• BRIEF: Extract every line from the records below that contains the word "menu".

• INPUT RECORDS:
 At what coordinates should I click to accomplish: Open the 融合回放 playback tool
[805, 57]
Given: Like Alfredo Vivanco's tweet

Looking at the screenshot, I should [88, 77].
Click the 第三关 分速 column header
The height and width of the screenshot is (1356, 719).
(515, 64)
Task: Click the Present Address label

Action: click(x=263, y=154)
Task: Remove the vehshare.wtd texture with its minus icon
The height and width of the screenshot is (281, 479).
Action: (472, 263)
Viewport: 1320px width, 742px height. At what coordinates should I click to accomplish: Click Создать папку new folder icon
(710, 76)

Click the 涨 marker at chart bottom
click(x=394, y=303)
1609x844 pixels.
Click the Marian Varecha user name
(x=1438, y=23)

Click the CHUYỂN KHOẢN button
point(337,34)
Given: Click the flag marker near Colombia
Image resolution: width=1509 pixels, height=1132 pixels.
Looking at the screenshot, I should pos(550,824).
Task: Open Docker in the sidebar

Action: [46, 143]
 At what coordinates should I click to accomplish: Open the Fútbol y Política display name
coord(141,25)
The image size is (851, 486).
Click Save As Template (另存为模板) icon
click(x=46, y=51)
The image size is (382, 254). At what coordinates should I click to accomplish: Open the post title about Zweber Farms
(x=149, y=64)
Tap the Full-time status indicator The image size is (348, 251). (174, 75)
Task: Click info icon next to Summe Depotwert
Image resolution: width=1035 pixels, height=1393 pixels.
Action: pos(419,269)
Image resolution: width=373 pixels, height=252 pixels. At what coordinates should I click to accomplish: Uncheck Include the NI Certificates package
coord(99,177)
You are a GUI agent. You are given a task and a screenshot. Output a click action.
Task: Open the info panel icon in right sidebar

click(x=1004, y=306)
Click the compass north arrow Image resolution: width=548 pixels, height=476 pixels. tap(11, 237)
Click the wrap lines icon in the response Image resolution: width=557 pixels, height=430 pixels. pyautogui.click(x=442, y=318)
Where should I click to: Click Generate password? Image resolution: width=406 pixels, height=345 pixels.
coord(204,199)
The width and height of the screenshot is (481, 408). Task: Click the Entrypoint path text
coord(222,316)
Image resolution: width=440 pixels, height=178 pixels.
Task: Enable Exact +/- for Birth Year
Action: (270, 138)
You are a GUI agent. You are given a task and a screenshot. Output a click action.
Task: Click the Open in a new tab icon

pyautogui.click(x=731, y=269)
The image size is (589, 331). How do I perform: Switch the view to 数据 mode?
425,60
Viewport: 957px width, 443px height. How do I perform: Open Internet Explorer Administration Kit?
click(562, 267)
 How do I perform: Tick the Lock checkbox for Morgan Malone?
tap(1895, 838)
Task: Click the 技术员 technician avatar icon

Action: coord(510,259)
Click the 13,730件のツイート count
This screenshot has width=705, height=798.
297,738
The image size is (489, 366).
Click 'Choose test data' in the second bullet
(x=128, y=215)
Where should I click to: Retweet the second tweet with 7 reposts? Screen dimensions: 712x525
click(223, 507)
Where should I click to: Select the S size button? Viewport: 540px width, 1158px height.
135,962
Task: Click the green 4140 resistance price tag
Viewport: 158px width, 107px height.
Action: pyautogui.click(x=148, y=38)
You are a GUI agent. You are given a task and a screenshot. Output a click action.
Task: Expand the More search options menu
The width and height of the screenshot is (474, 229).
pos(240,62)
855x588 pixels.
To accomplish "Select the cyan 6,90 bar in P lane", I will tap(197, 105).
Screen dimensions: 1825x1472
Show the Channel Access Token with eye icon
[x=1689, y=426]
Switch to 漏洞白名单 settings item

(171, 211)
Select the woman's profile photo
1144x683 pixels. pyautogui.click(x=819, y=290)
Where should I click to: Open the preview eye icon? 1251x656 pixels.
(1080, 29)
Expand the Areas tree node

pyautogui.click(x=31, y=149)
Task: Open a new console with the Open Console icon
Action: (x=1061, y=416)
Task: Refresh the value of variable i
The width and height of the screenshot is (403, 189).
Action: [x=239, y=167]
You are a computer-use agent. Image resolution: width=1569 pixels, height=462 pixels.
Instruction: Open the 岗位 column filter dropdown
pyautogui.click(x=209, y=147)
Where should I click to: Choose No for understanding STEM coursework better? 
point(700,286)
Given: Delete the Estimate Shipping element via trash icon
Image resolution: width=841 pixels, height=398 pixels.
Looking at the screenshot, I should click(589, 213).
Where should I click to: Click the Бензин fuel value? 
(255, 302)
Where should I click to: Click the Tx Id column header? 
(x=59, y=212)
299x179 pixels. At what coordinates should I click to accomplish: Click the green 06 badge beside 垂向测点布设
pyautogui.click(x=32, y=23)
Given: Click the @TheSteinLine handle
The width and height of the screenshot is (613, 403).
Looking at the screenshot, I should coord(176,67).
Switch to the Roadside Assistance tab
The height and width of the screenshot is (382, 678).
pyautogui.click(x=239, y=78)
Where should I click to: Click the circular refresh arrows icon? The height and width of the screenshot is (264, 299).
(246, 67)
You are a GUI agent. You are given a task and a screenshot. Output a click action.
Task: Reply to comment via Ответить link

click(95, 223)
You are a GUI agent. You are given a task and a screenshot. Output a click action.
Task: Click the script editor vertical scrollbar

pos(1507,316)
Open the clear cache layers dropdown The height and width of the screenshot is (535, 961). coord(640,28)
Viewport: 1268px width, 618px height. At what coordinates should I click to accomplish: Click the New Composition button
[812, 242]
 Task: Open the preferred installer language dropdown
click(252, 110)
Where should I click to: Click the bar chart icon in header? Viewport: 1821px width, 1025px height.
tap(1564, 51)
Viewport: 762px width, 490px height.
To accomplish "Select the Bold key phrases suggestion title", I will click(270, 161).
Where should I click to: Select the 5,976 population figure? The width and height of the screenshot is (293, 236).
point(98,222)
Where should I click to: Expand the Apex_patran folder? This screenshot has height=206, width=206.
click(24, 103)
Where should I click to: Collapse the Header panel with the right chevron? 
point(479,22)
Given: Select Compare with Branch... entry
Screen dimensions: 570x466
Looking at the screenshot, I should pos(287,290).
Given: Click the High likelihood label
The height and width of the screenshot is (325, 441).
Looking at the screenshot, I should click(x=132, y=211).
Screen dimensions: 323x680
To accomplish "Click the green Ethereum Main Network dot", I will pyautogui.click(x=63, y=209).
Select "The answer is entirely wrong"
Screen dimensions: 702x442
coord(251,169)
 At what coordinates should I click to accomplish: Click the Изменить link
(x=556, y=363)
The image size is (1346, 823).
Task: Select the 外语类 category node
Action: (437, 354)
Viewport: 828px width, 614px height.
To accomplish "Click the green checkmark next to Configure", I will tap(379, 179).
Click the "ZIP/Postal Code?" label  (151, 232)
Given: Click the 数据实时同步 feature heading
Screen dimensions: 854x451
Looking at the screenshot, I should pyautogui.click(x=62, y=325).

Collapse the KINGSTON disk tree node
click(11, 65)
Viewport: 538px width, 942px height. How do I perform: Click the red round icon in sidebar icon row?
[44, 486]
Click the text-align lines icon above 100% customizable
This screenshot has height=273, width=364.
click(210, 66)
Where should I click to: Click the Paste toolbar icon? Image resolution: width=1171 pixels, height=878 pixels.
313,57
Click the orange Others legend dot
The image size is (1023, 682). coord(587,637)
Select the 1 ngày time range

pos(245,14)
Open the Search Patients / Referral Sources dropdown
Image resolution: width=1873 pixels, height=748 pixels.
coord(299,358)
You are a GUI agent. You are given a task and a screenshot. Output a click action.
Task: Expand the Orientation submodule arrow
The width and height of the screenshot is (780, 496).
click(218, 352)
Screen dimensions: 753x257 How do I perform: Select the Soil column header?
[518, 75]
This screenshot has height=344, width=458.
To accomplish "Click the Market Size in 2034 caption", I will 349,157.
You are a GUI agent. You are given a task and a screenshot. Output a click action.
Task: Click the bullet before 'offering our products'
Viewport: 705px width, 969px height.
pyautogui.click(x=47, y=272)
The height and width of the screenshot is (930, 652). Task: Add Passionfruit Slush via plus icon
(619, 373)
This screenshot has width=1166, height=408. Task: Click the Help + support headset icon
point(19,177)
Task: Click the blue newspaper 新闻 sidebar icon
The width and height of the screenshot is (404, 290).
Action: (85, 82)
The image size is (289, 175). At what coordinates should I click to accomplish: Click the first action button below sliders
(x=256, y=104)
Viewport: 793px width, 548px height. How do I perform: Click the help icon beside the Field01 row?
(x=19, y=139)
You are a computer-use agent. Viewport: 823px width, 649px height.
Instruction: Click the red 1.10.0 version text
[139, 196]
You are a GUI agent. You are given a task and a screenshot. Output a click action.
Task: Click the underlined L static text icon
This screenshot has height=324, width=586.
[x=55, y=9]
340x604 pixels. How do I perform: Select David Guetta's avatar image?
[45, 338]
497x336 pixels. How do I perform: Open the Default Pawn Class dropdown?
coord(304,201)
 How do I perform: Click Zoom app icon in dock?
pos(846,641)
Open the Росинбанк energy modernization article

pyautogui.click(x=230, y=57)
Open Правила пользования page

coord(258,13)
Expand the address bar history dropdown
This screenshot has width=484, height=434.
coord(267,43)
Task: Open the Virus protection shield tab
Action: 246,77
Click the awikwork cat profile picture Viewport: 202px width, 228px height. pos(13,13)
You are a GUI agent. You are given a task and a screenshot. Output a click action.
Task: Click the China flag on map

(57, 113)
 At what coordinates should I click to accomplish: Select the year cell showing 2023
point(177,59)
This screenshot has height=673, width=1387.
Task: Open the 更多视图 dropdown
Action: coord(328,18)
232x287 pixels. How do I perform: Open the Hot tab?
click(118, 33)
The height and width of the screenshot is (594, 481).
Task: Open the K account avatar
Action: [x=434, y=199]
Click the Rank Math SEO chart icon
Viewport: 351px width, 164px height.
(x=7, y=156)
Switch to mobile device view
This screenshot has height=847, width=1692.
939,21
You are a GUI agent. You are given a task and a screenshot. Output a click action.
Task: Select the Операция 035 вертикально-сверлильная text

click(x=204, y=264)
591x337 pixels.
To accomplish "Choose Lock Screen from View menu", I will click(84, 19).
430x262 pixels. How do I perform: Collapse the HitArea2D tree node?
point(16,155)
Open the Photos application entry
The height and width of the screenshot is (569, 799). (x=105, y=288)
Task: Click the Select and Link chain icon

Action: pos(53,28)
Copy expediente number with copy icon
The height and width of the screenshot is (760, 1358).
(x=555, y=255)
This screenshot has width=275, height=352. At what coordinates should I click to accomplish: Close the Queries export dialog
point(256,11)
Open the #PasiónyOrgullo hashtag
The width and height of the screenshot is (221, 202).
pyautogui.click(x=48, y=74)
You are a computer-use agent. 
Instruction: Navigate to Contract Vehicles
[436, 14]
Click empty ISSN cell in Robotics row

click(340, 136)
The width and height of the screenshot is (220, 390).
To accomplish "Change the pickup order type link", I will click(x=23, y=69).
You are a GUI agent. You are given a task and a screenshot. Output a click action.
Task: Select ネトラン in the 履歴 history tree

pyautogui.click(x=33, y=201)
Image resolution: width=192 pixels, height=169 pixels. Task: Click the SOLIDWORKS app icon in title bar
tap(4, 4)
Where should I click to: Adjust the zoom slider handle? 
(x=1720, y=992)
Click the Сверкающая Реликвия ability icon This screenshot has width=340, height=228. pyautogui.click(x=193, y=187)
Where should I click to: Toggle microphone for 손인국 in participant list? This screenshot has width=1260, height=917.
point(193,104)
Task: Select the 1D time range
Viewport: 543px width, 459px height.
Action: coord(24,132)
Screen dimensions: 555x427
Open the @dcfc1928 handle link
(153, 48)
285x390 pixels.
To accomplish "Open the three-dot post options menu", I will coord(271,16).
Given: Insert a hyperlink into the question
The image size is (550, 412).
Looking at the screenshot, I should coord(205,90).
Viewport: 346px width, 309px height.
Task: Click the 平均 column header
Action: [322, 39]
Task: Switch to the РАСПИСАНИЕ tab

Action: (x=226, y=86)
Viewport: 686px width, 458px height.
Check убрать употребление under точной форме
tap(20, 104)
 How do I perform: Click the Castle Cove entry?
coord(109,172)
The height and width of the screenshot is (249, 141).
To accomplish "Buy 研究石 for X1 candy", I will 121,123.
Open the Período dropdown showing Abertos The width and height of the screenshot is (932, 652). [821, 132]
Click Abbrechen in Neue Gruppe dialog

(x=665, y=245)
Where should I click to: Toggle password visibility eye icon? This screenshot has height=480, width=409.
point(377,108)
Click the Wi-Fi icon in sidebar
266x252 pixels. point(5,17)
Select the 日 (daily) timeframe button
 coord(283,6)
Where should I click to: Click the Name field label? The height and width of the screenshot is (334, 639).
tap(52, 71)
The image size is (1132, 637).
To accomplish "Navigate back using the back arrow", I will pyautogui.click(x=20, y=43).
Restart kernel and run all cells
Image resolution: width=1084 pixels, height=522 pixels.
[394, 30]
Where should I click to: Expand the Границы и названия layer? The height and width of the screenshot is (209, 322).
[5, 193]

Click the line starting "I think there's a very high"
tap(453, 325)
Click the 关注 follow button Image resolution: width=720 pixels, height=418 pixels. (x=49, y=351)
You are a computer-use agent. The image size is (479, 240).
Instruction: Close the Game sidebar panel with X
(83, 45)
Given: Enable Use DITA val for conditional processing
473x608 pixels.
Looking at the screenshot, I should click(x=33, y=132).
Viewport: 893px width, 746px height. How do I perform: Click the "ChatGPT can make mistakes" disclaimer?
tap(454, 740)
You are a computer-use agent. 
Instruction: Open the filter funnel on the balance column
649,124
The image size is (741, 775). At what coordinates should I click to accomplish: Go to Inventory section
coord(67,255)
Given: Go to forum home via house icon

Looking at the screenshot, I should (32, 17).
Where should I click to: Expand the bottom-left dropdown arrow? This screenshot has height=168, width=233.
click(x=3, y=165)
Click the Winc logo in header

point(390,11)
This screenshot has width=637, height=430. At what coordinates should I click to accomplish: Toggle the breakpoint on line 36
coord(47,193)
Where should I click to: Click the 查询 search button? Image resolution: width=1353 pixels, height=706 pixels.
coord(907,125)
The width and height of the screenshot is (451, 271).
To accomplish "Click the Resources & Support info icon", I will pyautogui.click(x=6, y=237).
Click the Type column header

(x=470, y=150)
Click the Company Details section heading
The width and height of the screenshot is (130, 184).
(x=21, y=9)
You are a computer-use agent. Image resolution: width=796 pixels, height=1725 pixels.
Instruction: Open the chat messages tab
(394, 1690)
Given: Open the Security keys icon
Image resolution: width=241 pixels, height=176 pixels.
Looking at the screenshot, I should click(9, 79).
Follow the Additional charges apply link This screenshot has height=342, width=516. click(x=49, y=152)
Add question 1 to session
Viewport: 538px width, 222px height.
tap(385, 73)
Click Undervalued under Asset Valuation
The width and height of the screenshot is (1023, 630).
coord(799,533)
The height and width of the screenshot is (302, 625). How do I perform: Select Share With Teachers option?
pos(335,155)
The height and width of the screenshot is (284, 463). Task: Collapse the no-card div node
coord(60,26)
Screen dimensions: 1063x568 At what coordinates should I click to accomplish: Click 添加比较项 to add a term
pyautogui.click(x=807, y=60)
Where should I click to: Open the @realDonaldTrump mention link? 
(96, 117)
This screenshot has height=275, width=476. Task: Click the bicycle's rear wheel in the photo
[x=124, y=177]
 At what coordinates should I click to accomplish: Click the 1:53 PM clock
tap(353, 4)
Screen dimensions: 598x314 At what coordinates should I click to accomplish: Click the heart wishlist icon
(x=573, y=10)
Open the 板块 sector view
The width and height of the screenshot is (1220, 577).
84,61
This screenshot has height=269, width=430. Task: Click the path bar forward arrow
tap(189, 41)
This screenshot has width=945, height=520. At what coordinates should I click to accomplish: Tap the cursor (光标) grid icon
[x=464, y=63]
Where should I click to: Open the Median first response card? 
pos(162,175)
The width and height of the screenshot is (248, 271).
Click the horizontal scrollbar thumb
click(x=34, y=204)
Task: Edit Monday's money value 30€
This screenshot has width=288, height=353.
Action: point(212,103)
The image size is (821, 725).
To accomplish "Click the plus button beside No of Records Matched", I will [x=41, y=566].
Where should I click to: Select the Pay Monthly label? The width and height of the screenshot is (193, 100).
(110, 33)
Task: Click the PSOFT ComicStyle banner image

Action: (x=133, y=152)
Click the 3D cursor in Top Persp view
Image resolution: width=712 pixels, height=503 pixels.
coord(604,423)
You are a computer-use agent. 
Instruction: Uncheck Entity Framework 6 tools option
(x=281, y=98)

• SOLUTION TO THIS TASK:
Task: Expand the More search options menu
To accomplish "Choose Lock Screen from View menu", I will click(84, 19).
To accomplish "Open the three-dot post options menu", I will coord(271,16).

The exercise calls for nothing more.